An important lesson then is to define your currents and voltage drops on a diagram as I did top left in the attachment.
Normally in a dc circuit one would use conventional current flow ie from positive to negative. So current 'leaves' the positive terminal of the battery. The polarity of the voltages across a resistor when a current flows through them as I have defined them is as shown by the arrows in my attached diagram where the arrow tip is +ve with respect to its tail - note well that for the currents I have defined the voltage drop polarity (arrow direction) is in the opposite direction.
Applying Kirchoff's voltage law = Sum of emfs in a loop equals sum of voltage drops - for the left hand loop - it would have been helpful if I had remembered to put arrows beside each battery to indicate the direction of the emfs of the batteries.
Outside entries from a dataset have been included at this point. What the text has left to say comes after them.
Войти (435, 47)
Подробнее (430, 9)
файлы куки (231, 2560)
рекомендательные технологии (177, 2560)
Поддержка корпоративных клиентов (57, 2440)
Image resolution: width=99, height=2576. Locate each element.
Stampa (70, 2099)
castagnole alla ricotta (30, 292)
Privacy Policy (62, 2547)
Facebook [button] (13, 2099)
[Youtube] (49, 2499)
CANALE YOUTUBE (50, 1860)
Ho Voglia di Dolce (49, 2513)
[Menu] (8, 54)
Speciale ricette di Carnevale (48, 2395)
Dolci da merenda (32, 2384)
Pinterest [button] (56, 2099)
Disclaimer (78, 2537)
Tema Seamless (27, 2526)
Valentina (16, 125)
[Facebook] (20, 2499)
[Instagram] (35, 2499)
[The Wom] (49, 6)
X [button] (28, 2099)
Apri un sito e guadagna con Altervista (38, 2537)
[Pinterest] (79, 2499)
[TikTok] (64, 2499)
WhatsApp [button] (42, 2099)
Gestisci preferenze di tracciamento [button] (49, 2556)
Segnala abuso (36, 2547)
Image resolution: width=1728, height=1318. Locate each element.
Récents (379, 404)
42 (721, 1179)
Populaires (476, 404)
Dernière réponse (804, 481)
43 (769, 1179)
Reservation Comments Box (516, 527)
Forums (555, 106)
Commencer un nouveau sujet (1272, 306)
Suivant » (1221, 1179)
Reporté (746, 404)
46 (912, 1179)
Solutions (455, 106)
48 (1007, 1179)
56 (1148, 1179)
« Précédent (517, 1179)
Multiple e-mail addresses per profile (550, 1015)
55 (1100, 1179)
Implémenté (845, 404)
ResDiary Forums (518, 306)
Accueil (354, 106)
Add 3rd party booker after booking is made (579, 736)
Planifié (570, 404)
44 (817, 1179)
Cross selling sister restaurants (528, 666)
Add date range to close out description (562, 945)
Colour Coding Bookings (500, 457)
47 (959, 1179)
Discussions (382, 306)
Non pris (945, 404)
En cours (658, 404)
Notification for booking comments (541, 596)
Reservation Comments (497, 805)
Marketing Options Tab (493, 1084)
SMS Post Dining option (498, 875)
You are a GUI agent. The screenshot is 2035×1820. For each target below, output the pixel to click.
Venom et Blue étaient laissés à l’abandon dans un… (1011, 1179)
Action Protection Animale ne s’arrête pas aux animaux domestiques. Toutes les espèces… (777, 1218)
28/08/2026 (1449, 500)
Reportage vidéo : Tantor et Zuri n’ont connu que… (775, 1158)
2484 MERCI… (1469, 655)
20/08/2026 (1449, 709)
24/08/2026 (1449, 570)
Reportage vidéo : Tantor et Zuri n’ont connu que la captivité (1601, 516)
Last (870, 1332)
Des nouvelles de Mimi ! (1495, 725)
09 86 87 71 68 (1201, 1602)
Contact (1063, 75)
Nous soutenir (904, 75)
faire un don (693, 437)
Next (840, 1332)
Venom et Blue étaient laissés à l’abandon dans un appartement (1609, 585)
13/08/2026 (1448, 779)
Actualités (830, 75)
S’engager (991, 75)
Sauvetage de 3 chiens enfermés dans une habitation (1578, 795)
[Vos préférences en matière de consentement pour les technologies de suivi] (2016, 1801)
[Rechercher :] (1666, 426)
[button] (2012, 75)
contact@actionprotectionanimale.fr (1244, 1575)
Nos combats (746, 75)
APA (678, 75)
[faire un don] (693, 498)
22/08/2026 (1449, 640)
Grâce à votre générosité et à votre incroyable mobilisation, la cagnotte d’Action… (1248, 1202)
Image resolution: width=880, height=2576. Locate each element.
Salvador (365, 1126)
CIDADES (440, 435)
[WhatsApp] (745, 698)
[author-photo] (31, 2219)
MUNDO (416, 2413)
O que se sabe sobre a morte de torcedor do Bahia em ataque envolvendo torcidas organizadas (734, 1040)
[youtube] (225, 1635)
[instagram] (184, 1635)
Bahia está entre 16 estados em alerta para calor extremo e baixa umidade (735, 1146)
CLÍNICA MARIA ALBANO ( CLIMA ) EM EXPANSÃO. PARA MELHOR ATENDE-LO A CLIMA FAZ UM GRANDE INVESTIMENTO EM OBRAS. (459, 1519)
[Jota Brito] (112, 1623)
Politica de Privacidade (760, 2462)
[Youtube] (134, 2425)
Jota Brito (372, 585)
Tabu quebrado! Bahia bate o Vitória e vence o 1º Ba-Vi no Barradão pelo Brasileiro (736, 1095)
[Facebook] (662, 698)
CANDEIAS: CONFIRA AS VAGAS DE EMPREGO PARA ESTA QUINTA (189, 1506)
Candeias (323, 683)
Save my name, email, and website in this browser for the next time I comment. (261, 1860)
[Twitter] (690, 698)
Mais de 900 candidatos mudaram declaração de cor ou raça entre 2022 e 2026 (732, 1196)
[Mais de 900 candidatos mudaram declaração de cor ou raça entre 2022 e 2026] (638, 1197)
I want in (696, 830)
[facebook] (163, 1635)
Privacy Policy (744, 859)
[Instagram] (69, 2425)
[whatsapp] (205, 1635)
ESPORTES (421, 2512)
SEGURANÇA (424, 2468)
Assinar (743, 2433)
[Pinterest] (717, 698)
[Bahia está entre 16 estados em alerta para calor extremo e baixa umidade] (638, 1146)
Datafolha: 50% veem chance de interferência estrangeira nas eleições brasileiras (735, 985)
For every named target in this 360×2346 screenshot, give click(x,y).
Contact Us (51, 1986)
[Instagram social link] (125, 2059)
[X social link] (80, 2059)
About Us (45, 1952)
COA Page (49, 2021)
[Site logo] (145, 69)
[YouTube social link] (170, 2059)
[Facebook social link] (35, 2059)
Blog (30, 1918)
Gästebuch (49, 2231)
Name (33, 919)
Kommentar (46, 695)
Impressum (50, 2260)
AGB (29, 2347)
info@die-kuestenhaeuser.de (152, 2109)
For the 12V battery it would point upwards and for the 5V battery it would point downwards:
12 = 1000i1 + 680(i1-i2)
For the right hand loop:
5 = 1500i2 - 680(i1-i2).......Note well the minus sign before the 680 Ohm resistor because the polarity of the voltage drop I defined across this resistor is in the opposite direction to the voltage drop across the 1500 Ohm resistor.
After deriving the simultaneous equations I then use the matrix algebra method to do the mathematics to arrive at i1 = 9.2375mA and i2 = 5.175mA. Because these are positive values these currents are indeed in the directions I defined in the diagram. A negative sign would reverse the direction of current flow.
One then finds the voltage drop across the 680 Ohm using using Kirchoff's current law. The current through the 680 Ohm resistor is i1-i2, so one can then use Ohm's Law to calculate the voltage drop. And since i1 is greater than i2, (i1-i2) is a positive number which means that the voltage drop polarity across the 680 is indeed in the direction I initially defined. If (i1-i2) was negative this would indicate the voltage drop polarity is opposite to what I defined.
As clear as mud? I hope not.
Bobby2017: Indeed there are many generous folk in the EF but they tend to baulk at doing other's homework. This is the second electrical science problem you have had no inkling about how to proceed. Does your tutor know of your difficulty? You said you are reading mechanical engineering; nevertheless these sorts of problems you ought to be able to tackle to be a rounded engineer.
Please let us know why you (or the whole class) have been set problems you cannot answer.
Please let us know why you (or the whole class) have been set problems you cannot answer.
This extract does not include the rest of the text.